Modernizar ou precarizar os serviços públicos?
A Constituição de 1988, elaborada em um momento de forte mobilização sindical de servidores e servidoras, resultou na estruturação de uma administração pública profissional, cuja principal tarefa era a efetivação dos direitos sociais. Para tanto, foi criado o Regime Jurídico Único (RJU), que estabeleceu a contratação por concurso público, a estabilidade funcional e a existência de planos de carreira. Tais elementos são fundamentais para garantir o recrutamento de profissionais qualificados, a independência dos servidores frente a pressões políticas e a continuidade da prestação dos serviços, independentemente dos governos de ocasião.
Estes princípios vêm sendo sistematicamente atacados por diferentes propostas de Reforma Administrativa desde então. A mais recente delas, a PEC 32 – derrotada pela mobilização de servidores e servidoras em 2021 -, tentava acabar com a estabilidade da maioria das carreiras, incluindo professores e servidores técnico-administrativos em educação (TAEs). Além disso, modificava a Constituição para inserir o conceito de “Estado subsidiário”, estabelecendo que a prestação de serviços públicos deveria ser feita, principalmente, por entidades privadas.
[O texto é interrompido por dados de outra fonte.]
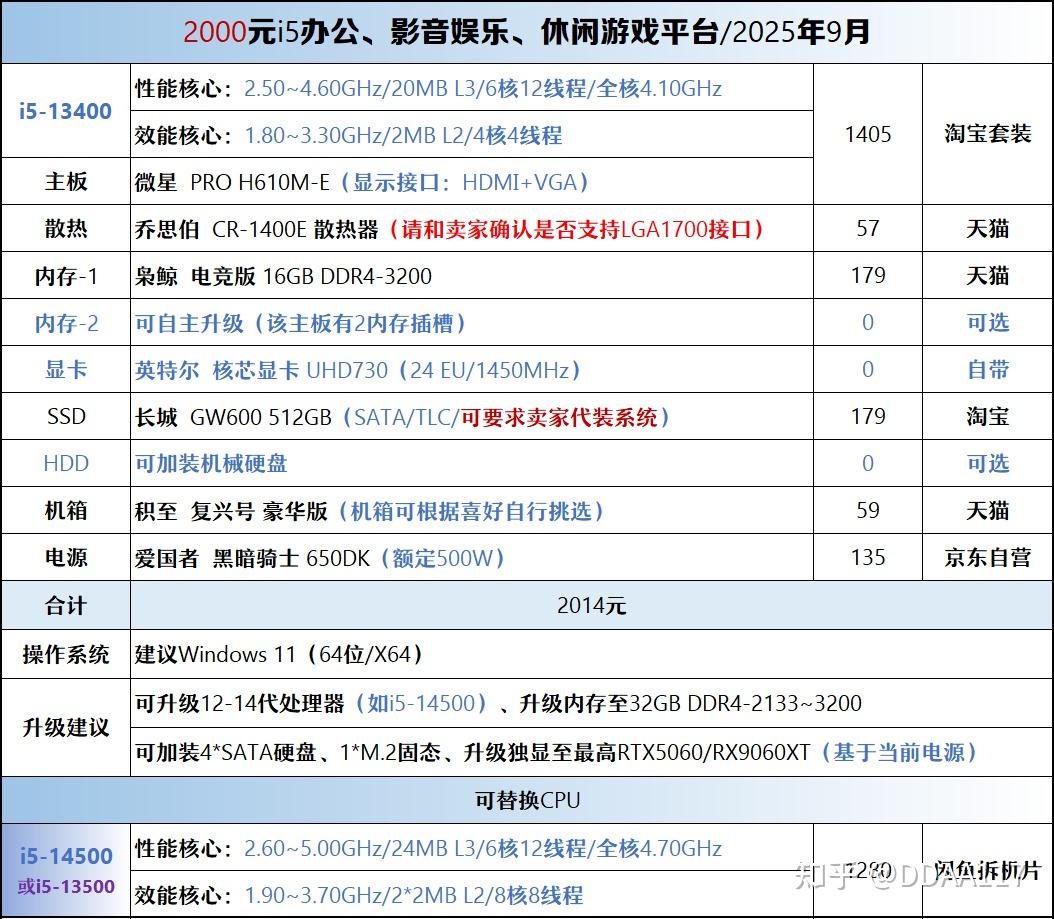Viewport: 1054px width, 919px height.
Task: Select the 2000元i5 platform title header
Action: pos(527,32)
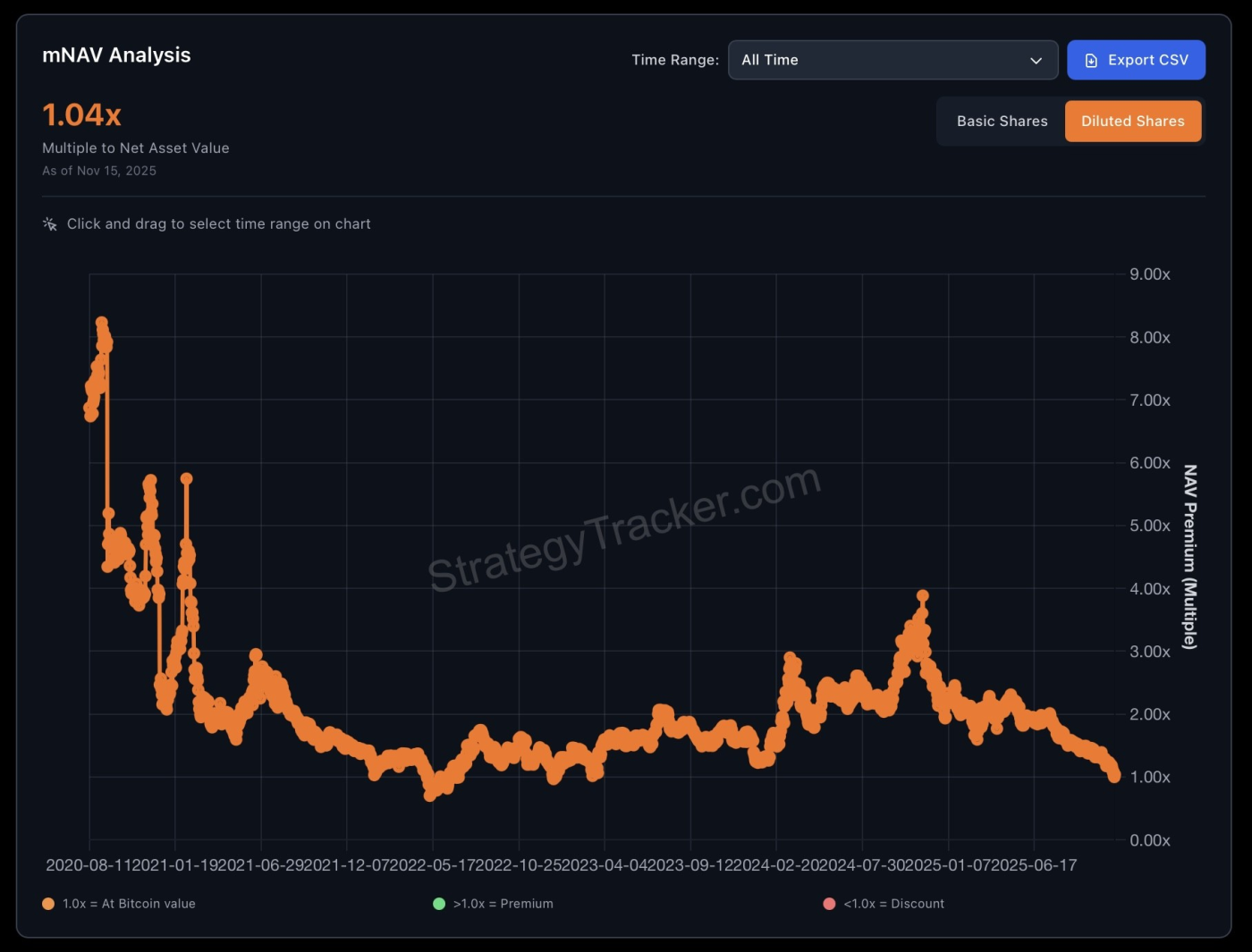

Embora os parlamentares que fazem parte do GT da Reforma Administrativa tenham adotado o discurso de que a proposta atual é diferente da PEC 32, vários elementos apontam para o mesmo efeito: fragilização da estabilidade, precarização do trabalho de servidores e servidoras e diminuição da capacidade do Estado na prestação de serviços.
A Reforma Administrativa e as Universidades Públicas
O GT encerrou seus trabalhos em meados de julho. Quase um mês depois, o relatório e as peças legislativas resultantes de seu trabalho ainda não são conhecidas do público, embora tenham circulado em eventos de lobby empresarial e reuniões privadas de políticos com representantes do mercado. Apesar disso, já é possível antecipar algumas medidas pelos pronunciamentos e entrevistas de parlamentares integrantes do grupo: ampliação de contratos temporários, que podem ter duração de até dez anos; flexibilização das formas de contratação, reduzindo o número de concursos públicos para o recrutamento de servidores estáveis; unificação de tabelas salariais, atacando os planos de carreira; e regulamentação da demissão por avaliação de desempenho.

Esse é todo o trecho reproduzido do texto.